[Exercise description] Beginning at the line that includes "Instruction: Click the Lumion leaf logo mark" in the entries below, print each line exactly as it appears, through the last one.

(Dataset entries)
____

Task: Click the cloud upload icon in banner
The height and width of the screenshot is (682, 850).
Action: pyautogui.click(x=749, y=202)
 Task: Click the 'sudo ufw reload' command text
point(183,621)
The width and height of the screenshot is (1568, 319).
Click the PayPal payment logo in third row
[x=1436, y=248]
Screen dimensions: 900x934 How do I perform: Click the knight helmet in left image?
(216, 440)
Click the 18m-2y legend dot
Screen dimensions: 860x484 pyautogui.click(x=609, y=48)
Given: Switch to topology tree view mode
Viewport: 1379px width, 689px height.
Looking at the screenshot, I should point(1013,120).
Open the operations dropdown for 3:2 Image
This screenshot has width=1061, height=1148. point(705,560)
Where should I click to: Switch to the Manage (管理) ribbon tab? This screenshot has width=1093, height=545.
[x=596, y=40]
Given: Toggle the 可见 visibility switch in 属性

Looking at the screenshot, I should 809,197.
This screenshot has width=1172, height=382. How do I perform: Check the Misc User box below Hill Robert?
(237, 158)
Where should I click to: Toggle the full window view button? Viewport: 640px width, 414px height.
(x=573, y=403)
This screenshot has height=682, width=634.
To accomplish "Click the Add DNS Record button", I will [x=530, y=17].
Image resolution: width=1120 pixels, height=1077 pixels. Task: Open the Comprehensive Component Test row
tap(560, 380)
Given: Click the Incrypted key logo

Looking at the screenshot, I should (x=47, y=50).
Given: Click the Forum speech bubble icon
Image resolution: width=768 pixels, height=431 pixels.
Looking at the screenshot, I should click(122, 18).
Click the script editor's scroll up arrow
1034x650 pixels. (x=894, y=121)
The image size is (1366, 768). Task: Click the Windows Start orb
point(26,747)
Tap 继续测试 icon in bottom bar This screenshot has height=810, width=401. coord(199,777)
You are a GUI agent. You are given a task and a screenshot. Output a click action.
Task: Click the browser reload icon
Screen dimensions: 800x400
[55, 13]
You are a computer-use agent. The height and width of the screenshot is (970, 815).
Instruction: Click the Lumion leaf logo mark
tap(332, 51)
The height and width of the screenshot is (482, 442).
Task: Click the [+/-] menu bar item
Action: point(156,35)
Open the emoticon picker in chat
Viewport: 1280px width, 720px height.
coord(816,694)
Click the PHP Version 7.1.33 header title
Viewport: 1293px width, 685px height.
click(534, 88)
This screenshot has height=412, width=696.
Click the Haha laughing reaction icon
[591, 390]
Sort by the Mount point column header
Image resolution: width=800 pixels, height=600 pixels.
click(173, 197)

____

[Answer box]
Instruction: Click the Lumion leaf logo mark
tap(332, 51)
The height and width of the screenshot is (482, 442).
Task: Click the [+/-] menu bar item
Action: point(156,35)
Open the emoticon picker in chat
Viewport: 1280px width, 720px height.
coord(816,694)
Click the PHP Version 7.1.33 header title
Viewport: 1293px width, 685px height.
click(534, 88)
This screenshot has height=412, width=696.
Click the Haha laughing reaction icon
[591, 390]
Sort by the Mount point column header
Image resolution: width=800 pixels, height=600 pixels.
click(173, 197)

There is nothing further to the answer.